> _Problem set_
1) In the notebook code below, what string is assigned to the constant FINNISH_ALPHABET?
2) Condense the block of the notebook code that opens with "# import packages, declare constants" into a brief list of the modules it imports.

> _Page text_

## begin

In [91]:
# import packages, declare constants, get the parent directory
import pandas as pd
import numpy as np
import re
import os
import time
from scipy import stats
#from wordcloud import WordCloud
import matplotlib.pyplot as plt
#from .utils import helpers
import simplemma
import pyvoikko
import decimal
import numpy as np

FINNISH_ALPHABET = 'abcdefghijklmnopqrstuvwxyzåäö'

def get_parent_directory() -> str:
    """Get the parent directory for handling csv files.

    Returns:
        string: the path to the directory where directories for csv files are located
    """
    #create relative path for parent
    relative_parent = os.path.join(os.getcwd(), '..')

    #use abspath for absolute parent path
    return str(os.path.abspath(relative_parent)).replace('\\', '/')

directory = get_parent_directory()

DECLARE FUNCTIONS

In [92]:
def clean_string(string: str) -> str:
    try:
        # remove blanks in start and end
        string = string.strip()
        string = string.lower()

## end

> _Stored records_
## begin

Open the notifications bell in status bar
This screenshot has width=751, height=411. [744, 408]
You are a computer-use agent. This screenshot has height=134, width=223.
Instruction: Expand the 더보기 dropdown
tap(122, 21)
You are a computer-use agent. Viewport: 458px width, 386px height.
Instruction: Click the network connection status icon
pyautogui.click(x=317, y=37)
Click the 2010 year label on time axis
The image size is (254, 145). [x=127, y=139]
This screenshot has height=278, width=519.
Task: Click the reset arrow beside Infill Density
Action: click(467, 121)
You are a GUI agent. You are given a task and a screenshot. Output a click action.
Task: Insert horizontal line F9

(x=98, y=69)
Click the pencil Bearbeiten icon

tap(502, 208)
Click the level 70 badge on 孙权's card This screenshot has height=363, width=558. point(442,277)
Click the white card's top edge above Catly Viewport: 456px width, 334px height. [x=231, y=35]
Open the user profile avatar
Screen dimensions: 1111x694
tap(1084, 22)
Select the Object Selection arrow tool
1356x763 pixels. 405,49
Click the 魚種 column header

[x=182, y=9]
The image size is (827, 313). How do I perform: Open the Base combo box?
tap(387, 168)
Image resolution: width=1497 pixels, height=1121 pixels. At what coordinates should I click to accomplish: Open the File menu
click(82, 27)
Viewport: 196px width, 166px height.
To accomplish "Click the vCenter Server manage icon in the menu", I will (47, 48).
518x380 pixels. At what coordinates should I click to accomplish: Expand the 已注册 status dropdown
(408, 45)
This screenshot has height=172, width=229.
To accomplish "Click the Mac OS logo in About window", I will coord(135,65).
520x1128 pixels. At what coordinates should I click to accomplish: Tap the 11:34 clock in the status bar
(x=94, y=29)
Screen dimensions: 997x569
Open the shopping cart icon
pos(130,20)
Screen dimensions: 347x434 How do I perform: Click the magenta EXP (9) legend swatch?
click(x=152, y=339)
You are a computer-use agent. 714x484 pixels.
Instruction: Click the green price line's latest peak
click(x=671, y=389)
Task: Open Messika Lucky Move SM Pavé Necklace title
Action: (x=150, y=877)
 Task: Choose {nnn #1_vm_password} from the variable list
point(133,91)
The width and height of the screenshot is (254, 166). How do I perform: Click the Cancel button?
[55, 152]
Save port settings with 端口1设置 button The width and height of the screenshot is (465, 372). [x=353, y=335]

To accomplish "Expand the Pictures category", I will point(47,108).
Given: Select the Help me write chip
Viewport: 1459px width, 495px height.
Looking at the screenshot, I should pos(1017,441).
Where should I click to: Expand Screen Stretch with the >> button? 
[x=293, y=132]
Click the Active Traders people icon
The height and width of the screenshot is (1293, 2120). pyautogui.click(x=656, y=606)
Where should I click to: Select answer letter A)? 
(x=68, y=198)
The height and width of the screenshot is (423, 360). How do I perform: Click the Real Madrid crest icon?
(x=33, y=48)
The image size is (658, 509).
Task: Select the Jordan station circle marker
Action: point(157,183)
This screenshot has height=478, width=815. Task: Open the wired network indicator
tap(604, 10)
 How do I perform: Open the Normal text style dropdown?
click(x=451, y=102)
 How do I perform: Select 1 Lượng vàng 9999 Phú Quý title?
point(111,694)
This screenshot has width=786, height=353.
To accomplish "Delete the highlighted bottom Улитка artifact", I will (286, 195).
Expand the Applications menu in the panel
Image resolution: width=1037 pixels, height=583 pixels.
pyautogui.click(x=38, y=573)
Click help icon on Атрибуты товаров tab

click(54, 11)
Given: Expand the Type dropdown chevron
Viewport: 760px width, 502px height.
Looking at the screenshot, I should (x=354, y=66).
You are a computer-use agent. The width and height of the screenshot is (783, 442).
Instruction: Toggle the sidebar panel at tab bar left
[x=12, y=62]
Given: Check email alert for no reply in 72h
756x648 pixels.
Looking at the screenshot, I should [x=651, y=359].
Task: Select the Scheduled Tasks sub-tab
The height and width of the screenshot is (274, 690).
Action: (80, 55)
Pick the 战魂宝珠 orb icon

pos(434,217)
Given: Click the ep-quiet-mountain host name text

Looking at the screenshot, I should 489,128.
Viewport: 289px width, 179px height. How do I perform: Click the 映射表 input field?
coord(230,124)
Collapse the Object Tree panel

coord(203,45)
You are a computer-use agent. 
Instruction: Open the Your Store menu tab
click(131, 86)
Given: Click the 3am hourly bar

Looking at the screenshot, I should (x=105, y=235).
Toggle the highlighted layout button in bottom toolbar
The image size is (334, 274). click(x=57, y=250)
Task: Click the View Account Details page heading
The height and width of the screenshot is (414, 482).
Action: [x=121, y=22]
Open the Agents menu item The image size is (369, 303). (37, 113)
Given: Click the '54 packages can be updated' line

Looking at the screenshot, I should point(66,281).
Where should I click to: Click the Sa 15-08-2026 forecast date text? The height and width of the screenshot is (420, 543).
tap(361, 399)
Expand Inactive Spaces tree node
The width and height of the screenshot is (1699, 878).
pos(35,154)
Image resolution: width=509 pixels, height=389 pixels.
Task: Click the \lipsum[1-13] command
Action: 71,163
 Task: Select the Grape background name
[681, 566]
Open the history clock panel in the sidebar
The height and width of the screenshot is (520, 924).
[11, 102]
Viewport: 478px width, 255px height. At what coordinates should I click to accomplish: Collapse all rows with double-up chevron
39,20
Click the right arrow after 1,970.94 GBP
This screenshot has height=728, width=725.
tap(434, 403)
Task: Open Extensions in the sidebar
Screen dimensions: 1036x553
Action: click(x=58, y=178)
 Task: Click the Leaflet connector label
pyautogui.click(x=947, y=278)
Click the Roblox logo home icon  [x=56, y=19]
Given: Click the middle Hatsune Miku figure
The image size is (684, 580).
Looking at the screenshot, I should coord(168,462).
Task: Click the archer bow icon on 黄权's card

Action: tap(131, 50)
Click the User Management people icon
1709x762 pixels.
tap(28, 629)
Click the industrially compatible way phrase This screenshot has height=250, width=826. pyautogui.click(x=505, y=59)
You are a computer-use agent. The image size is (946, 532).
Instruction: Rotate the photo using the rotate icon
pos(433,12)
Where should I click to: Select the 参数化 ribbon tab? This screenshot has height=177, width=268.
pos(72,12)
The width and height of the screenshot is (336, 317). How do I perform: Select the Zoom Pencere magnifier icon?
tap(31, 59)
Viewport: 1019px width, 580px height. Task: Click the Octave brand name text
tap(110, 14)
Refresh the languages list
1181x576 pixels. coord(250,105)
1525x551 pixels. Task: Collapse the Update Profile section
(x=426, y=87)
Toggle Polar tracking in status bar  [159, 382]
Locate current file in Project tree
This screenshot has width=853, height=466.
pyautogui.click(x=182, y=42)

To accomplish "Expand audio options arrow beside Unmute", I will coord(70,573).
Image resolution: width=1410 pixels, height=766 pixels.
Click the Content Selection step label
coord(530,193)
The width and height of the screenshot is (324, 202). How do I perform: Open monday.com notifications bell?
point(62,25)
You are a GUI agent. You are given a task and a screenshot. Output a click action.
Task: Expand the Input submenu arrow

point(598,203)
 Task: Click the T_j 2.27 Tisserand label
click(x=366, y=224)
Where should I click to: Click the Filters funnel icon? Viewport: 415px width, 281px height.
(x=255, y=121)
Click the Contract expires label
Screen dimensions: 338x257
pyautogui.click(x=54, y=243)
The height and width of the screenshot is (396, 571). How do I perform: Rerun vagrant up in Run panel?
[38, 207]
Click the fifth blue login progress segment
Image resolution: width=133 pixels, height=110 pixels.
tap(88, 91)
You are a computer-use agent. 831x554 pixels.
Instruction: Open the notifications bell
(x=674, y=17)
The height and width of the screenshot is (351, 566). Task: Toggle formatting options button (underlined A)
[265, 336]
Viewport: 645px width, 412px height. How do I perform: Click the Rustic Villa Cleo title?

## end

> _Correct answers_
1) 'abcdefghijklmnopqrstuvwxyzåäö'

2)
- pandas (as pd)
- numpy (as np), imported twice
- re, os, time, decimal
- stats from scipy
- matplotlib.pyplot (as plt)
- simplemma and pyvoikko
- Commented out: WordCloud from wordcloud, helpers from .utils